DATA FOR THIS TASK.
— START —
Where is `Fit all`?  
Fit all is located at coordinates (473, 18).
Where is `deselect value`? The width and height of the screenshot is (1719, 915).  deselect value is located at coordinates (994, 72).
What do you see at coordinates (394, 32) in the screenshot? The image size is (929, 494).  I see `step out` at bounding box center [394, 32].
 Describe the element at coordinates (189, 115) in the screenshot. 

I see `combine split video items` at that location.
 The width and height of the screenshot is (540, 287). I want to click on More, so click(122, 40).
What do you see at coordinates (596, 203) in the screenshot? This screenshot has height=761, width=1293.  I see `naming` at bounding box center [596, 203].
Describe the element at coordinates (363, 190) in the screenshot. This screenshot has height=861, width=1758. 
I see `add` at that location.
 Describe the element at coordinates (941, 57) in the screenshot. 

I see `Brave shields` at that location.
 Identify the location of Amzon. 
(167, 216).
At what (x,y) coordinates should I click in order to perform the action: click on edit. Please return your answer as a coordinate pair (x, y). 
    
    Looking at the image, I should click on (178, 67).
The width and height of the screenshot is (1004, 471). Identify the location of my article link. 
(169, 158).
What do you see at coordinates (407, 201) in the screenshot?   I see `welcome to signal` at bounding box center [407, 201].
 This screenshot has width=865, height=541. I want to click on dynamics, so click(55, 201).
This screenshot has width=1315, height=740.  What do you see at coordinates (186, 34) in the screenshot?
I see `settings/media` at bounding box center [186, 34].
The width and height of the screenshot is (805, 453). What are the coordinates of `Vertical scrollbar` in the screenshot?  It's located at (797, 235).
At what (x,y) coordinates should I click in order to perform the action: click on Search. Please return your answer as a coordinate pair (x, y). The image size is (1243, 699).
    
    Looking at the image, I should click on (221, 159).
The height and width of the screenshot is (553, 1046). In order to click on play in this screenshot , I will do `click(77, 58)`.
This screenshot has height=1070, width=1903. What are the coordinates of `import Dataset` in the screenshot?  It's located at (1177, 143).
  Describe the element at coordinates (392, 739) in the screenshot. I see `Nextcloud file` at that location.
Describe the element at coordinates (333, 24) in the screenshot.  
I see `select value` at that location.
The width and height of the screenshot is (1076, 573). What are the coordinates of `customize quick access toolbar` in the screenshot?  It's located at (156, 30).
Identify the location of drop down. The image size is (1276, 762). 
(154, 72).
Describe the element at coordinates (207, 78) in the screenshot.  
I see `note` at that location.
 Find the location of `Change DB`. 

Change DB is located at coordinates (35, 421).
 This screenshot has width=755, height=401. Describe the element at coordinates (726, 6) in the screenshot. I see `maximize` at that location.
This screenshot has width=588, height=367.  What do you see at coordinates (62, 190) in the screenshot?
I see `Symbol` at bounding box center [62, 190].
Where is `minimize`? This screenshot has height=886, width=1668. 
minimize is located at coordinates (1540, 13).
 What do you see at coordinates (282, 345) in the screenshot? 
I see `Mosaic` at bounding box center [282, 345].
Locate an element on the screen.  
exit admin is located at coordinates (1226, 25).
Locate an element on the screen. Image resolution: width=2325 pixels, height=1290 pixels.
— END —
THE TASK. Copy the data above verbatim, everything from the line containing "What do you see at coordinates (407, 201)" down to the line containing "This screenshot has width=865, height=541.", both of those lines included.

RESULT.
What do you see at coordinates (407, 201) in the screenshot?   I see `welcome to signal` at bounding box center [407, 201].
 This screenshot has width=865, height=541. I want to click on dynamics, so click(55, 201).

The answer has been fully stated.